次男は、ペンをジーっと見つめてこう言った。
「本当に辞めちゃう?」
「あなたからの申し出でしょう?さぁ、早くサインしてください。書類は、私が手続きいたします。それから、もう婚約者でなくなるのですから、我が領にある小屋は、片付けます。」
「えっ、そこはいいでしょ?」
「ダメ!貴方の物を侯爵家に運ぶように指示しますから、あちらでどうにかしてください。」
「だって破棄しないと出来ないでしょ?」
「何度も何度も…もう、いいでしょ。サインして。」
と、伯爵長女が促す。
[自ら、言い出したことなのに…。]
[なんだか、嫌そうね。サインするの。]
ジーっと、サインをするのかと見つめていると、一言。
「あなたは、それにサインをすれば自由よ。ただ、来ちゃダメだし、自分で統べてやらなくてはいけないのよ。」
「だって…お婿さんになったら…。」
「何度も言っているでしょ?婿に来ればあの小屋は、自由に使っていいって。
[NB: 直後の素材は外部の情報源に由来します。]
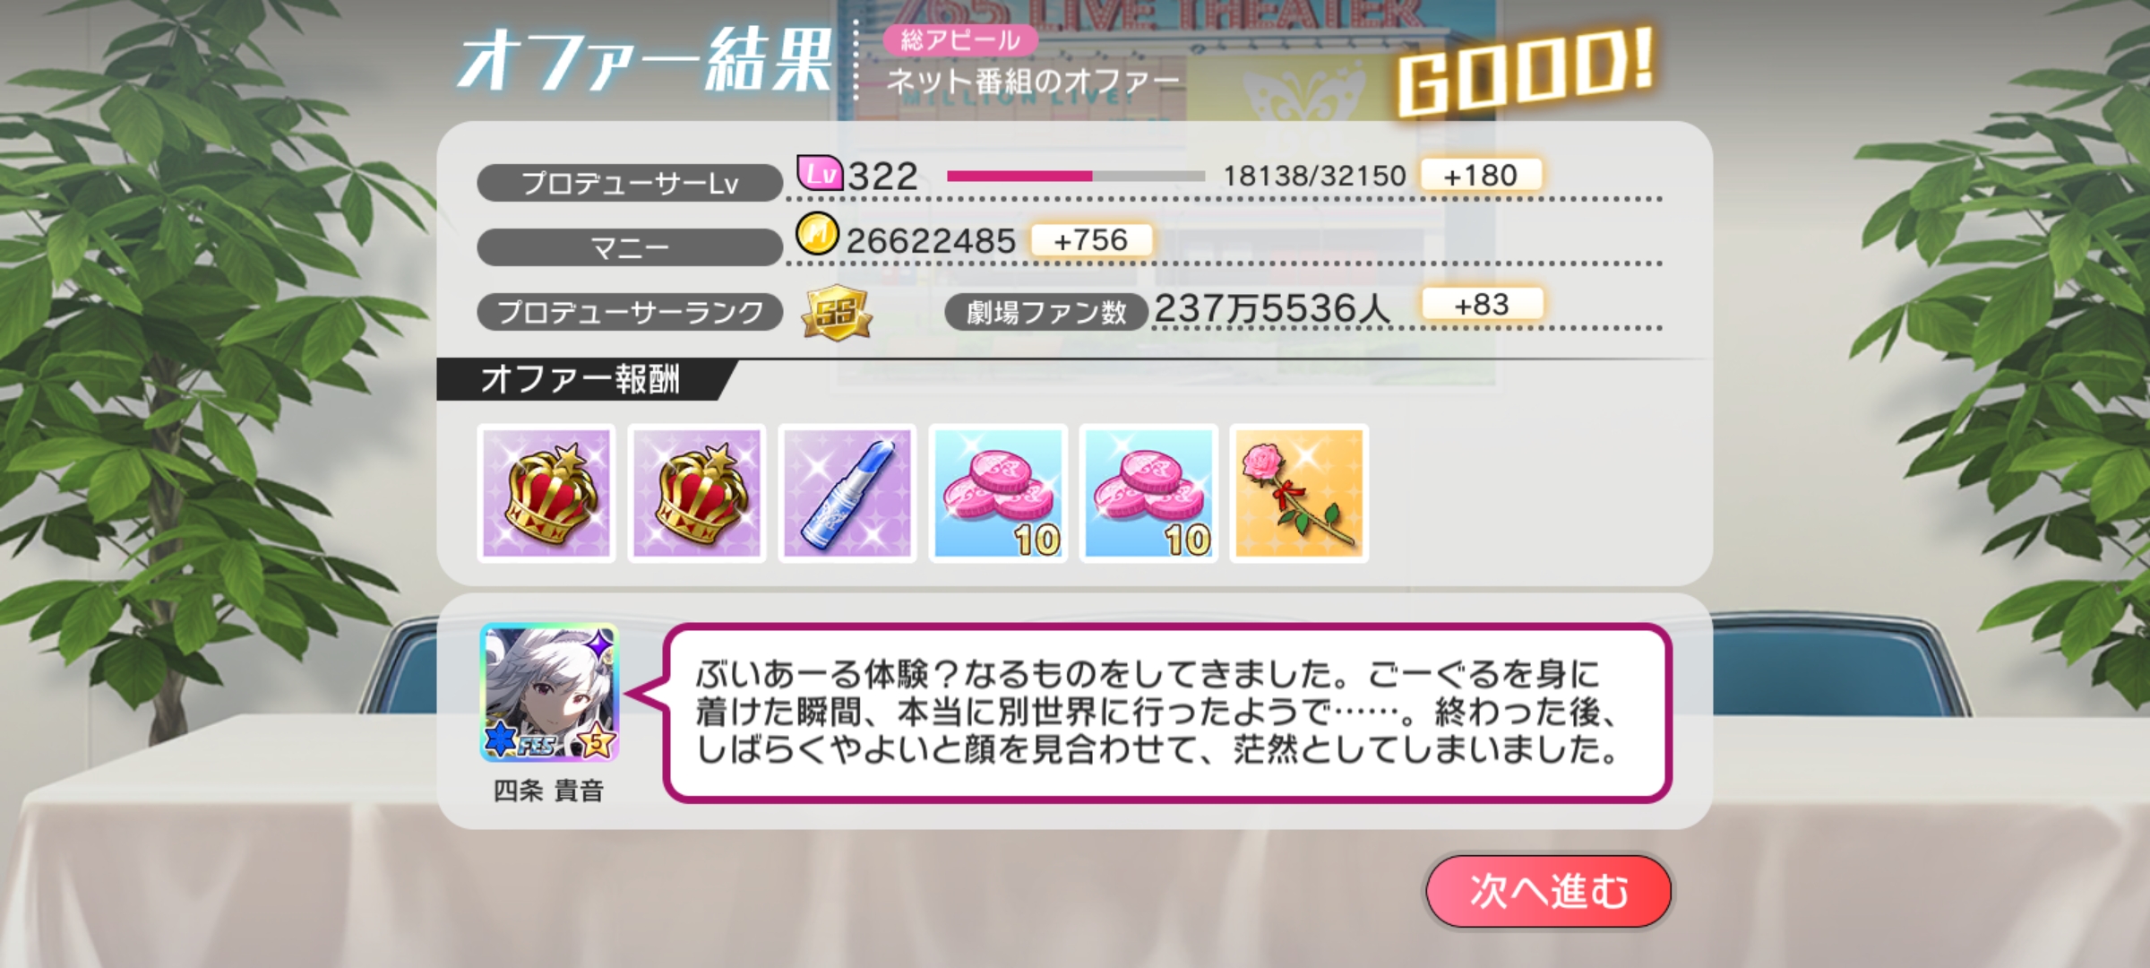
Task: Tap the second pink coins x10 reward
Action: click(1148, 493)
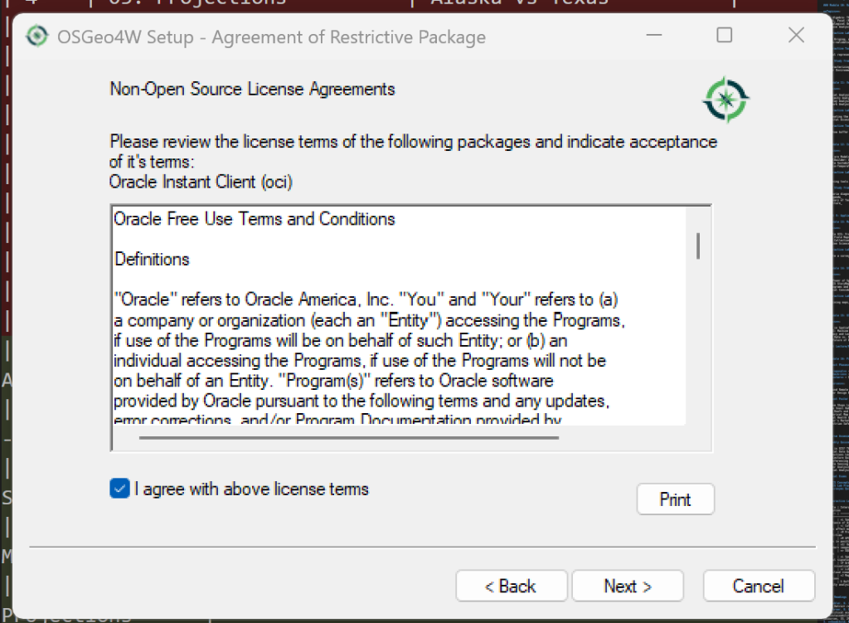Click the Print button
This screenshot has width=849, height=623.
[675, 499]
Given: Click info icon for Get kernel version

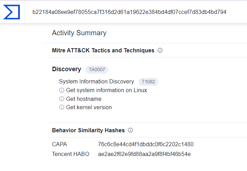Looking at the screenshot, I should 62,107.
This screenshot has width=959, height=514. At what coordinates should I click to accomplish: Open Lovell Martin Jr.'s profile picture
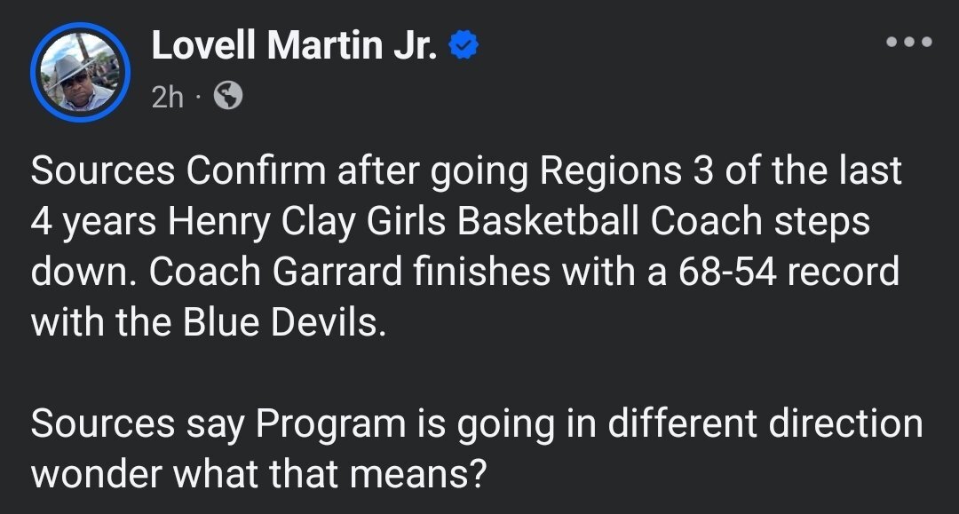pos(81,72)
領の事も我が家の仕事もすべて私がおこなうし…あの時の約束を守り続けるわ。」
「…。」
伯爵の長女は、扇子で手をぱしぱしと叩きながら諭すように言う。
「義兄様に言われたことなんて、気にすることないのよ。だって、伴侶になる私が、良いっていってるのだから。」
「だけど…婿にいったからには仕事しないと行けないって、男として…。」
「面倒だわね。だから、早くサインして好きにしなさい。ただ、自分だけでやっていくのは、大変よ。」
[何かしたいことがあるの?]
[しているんだよ。]
[そう、彼女はそれのサポートをしているのだけど、婿としての心得的なのを親や兄様がずーっと彼に説くから…。]
[あぁ、なるほど。]
「もう、サインするの?しないの?私は結婚したいわよ。」
『おぉぉぉ。』
そば耳立てていた、周りの者達の声がもれる。
「俺もしたい…けど…。」
「じゃぁしましょ。私が守ってあげるし、幸せにしてあげるわ。」
『おぉぉぉ。』
「じゃぁ、やっていてもいい?」
「いいわ、だからこっちのこことここへサインしなさい。」
「うん。」すらすらっとサインしたら「今すぐ提出してきてちょうだい。」と、執事に渡すと軽く会釈をし出ていった。
[何にサインしたのかしら?]
[すぐにって…。]
「これで、あなたは私の婿だしあの作品も私の物よ。」と、扇子を広げ口許をかくし微笑んだ。
いや、高笑い「おぉ ほほほほほほ。」
「俺も…俺の子たちも…。」
「そうよ、貴方のための商会も立ち上げてあるし、心置きなく作りなさい。」
[商会…。]
[彼、結構名の知れた作家なんだよ。絵や彫刻とか刺繍とかもやってるし…。]
[実家の商会の応接室に飾ってあったよ。]
[…絵かな…あっ…草原の彼女…そよ風が吹いてきそうな絵…。あれ、素敵なのよね。]
[うちもあったかも…山の絵の…あっ、小さな女の子が書いてあったわ。]
[婚約したのは7才。その頃からずーっとサポートしてるらしい。]
伯爵の長女は、侯爵次男に寄り添い呟いた。
侯爵次男は、顔を赤くして頷いた。
[何をはなしてるのかしら。]
[きっと、素敵な話よ。]
4人で微笑んだ。
数年後、彼の個展が開かれ一番目を引いたのが、薄い衣をまとった女神像だった。